(Putnam 1999 B6) Let $S$ be a finite site of positive integers. Suppose for any positive integer $n$, $(n,s)$ is either 1 or $s$. Show that there exists $s,t\in S$ such that $(s,t)$ is prime.

Remarks. I never understood how to figure out the extremal solution for this. Like, what are you supposed to do, just guess?

Walkthrough. Of course, the first thing to try is $|S| =1$. It is obvious that if $(n,s) = 1$ or $s$ always, then $s$ itself has to be prime! But which $n$ tells us that? We can think of it by “varying $n$” - $1=n_0 \mid n_1 \mid ... \mid n_k$, and of course at each step we add in a prime factor so that $(n,s)$ varies by a prime factor, but somehow the conditions dictate that it must jump from 1 to $s$. So on the very first prime factor it must jump to $s$ which means that $s$ itself is prime.

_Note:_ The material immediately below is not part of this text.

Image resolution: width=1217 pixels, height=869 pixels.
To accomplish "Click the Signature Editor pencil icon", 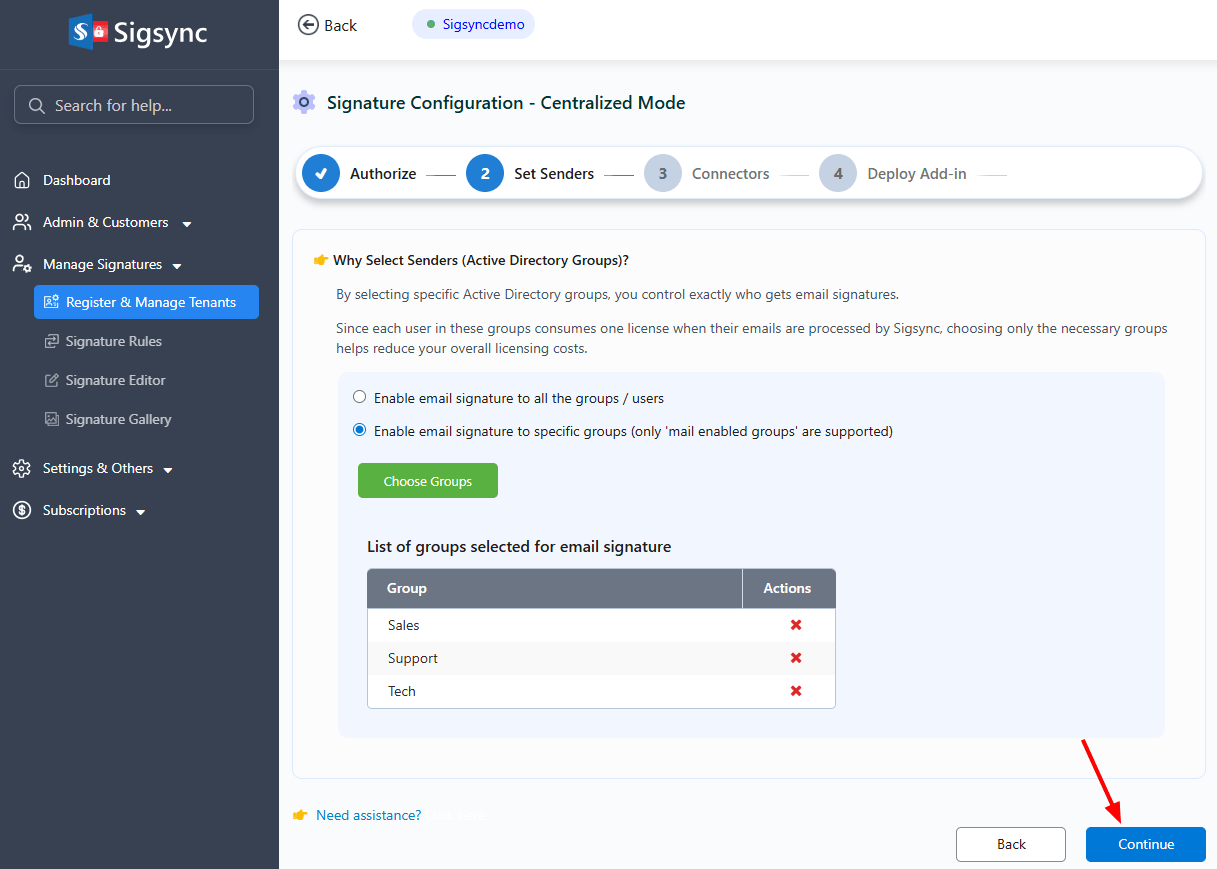I will 52,380.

What about general $S$? Consider the $|S|$-tuples $\{(n,s_i)\}_i$, and once again we want to increase $n$ one prime factor at a time. This increases each entry by at most one prime factor at a time. However, all we know is among them there is at least one 1 or one $s$.

So the strategy is to start at $n_0=1$, and slowly clear out all the 1’s. The prime we will add in should remove at least one 1. Specifically, we will do $n_i = p_in_{i-1}$ where $p_i | s_m$ for an index $m$ with $(n,s_m) = 1$.

The number of 1’s strictly decrease so eventually there are no 1’s. What happens here? Aha, something has hit $s$. In fact, let’s go back in time to see the first time something hits an $s$: so we have $(n_t,s') = s'$, but $(n_{t-1},s') = s' / p$ for some prime $p$, which has to come from another $s''\in S$ (i.e. $p|s''$). So now compare $(s',s'')$: $s'$ is entirely contained in $n_t$, which has all the prime factors we added, but exactly one of those contributed to $s''$, so $(s',s'') = p$, done!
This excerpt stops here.